С окраин мор перекинулся на избы торговых людей.
В городе появились усиленные отряды ратников и стрельцов. Сам Малюта дважды в день проверял рогатки и станы.
Но смерть, прорвавшись в город, вселила жуткую отвагу в живых. Отчаявшиеся люди, чуя неминуемую гибель, потеряли страх к соглядатаям и пищалям. Понемногу развязывались языки. Вначале неуверенный, ропот крепчал и ширился.
Позднею ночью, укутанный до глаз в медвежью шубу, из Кремля вышел Большой Колпак. Останавливавшим его дозорным он неохотно протягивал цедулу, скрепленную царевой печатью, и торопливо шел дальше.
В лесу блаженный сбросил шубу, завалил ее хворостом и немощно развалился на заиндевелой листве.
Вериги резали старческое тело, вызывая тупую боль. От стужи кожа на спине собралась гусиными бугорочками, и посинел, как у удавленника, затылок. Изредка Колпак соблазнительно поглядывал на хворост, под которым лежала шуба, но каждый раз гнал от себя искушение.
– Господи, не попусти! Защити, Володычица Пресвятая! – со страхом шептали губы, а непослушный взгляд тянулся настойчиво к хворосту.
Большой Колпак поднялся и ушел далеко в чащу.
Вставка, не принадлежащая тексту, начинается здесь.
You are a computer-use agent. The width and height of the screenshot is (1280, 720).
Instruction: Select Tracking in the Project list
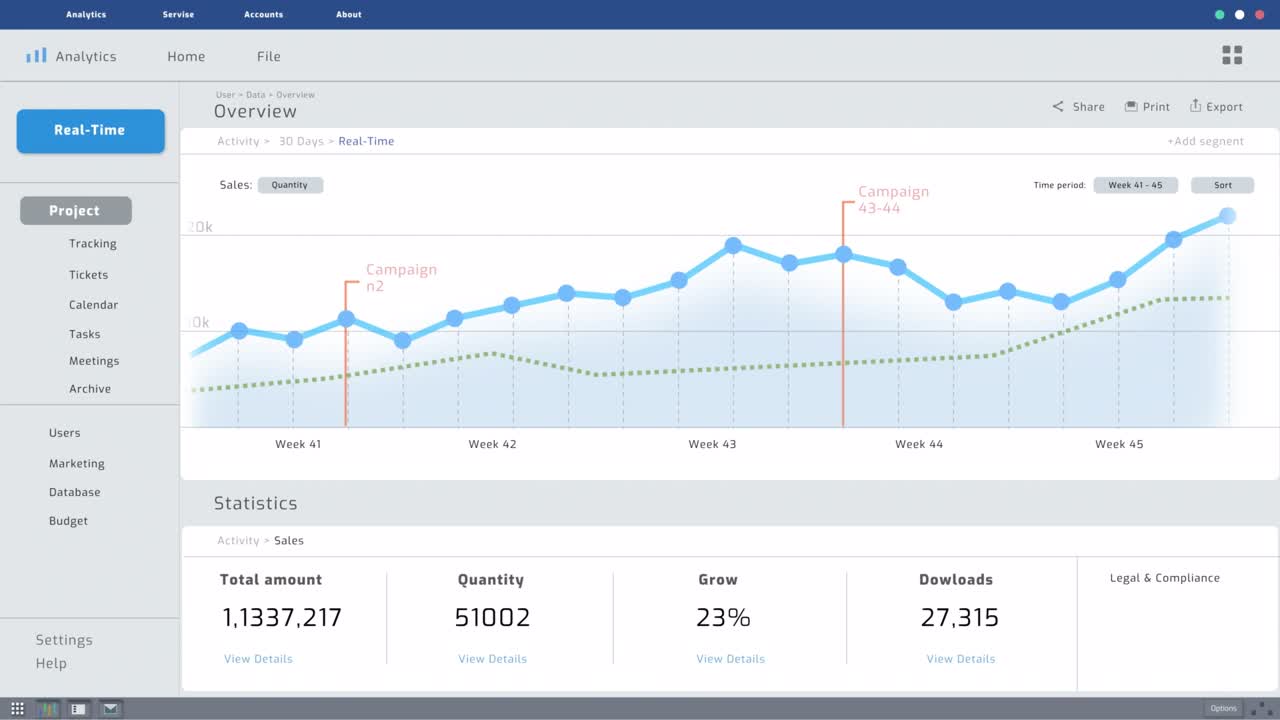[92, 244]
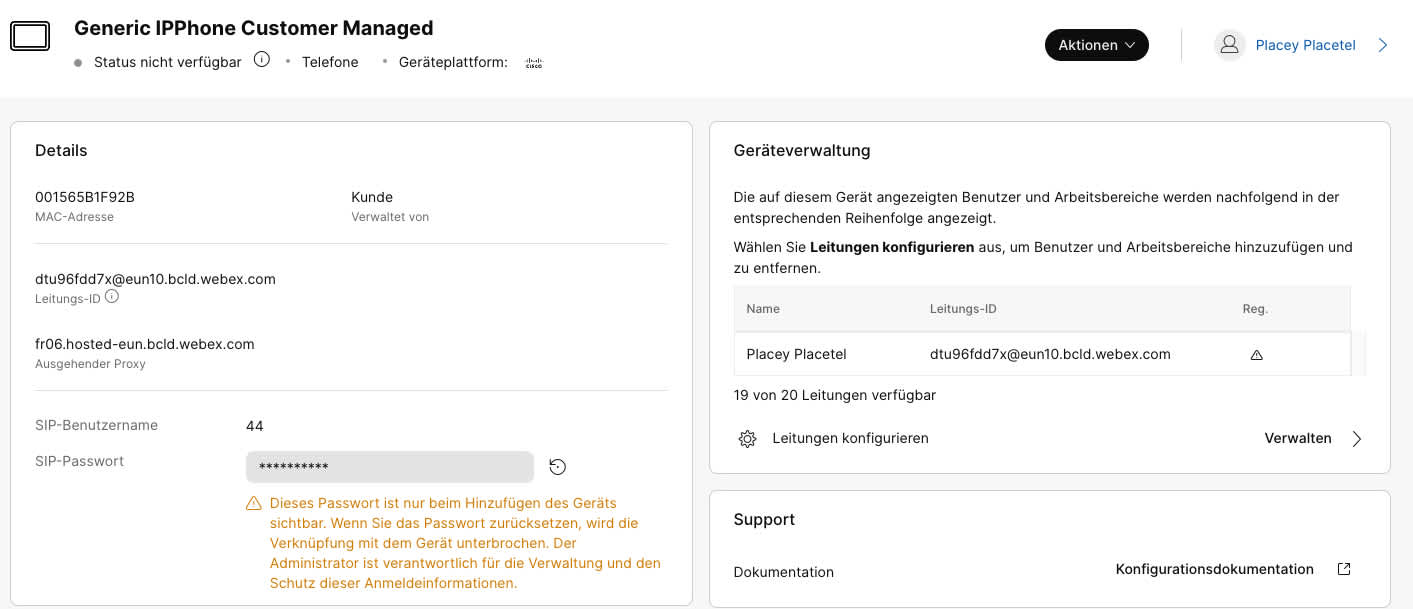Reset the SIP password with the refresh icon

click(558, 467)
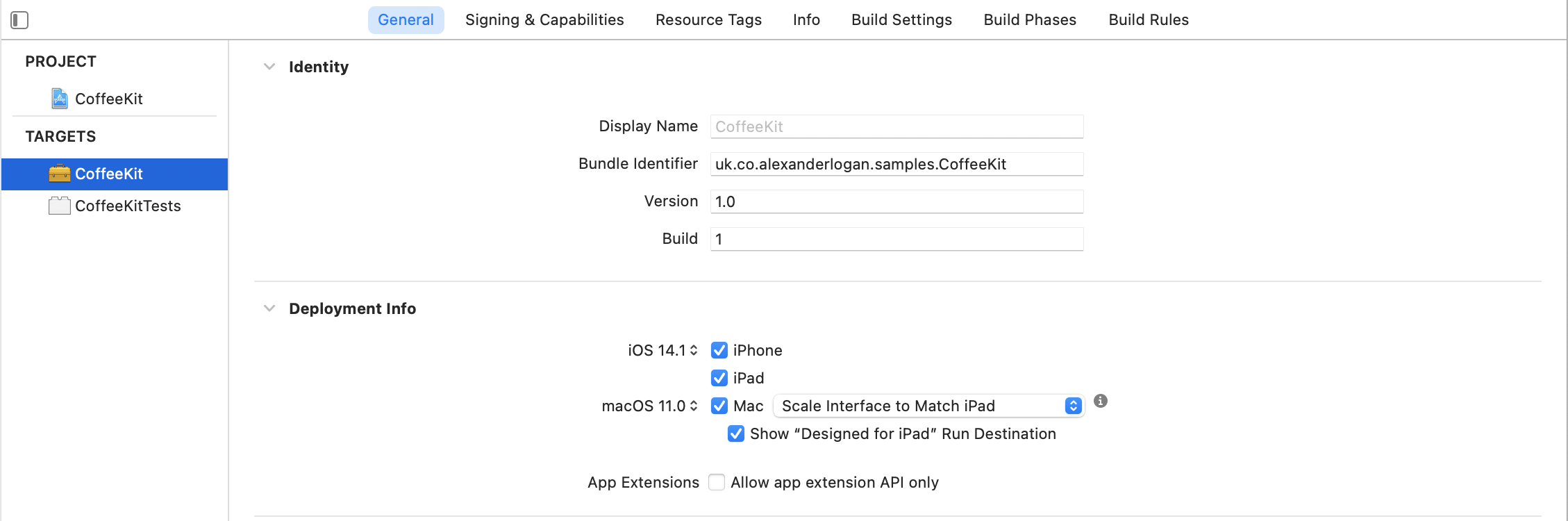Image resolution: width=1568 pixels, height=521 pixels.
Task: Click the Bundle Identifier text field
Action: click(x=896, y=164)

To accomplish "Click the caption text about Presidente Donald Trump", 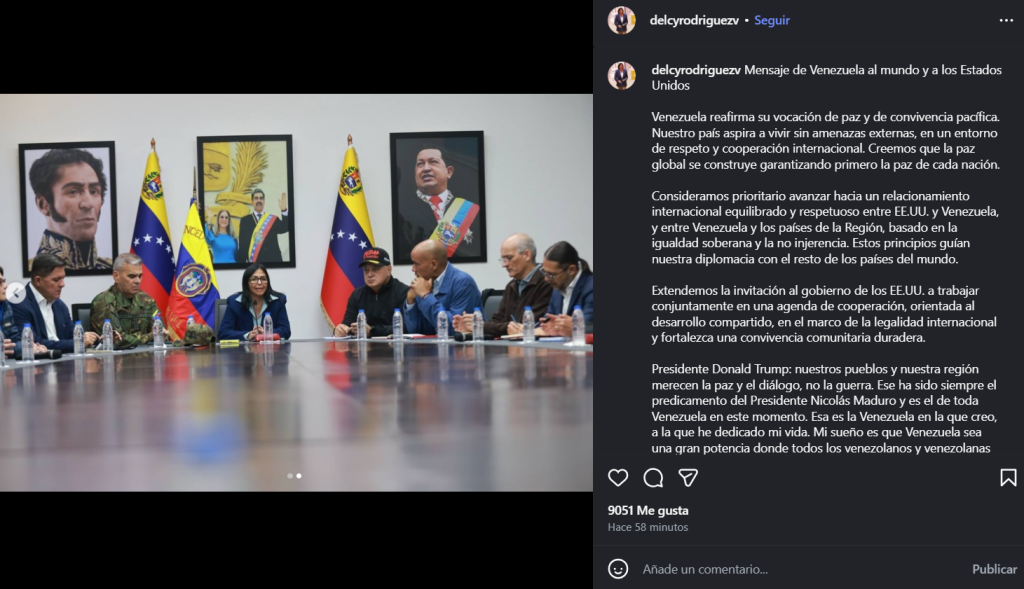I will click(824, 408).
Он решил лучше замерзнуть, чем нарушить без нужды государственной свой обет и облачиться в одежды.
За долгие годы ни один человек не видел старика одетым. До глубокой осени расхаживал блаженный нагим, а к зиме уходил в свою одинокую келью-пещеру и там оставался до первой оттепели, пребывая в молитве и суровом посте.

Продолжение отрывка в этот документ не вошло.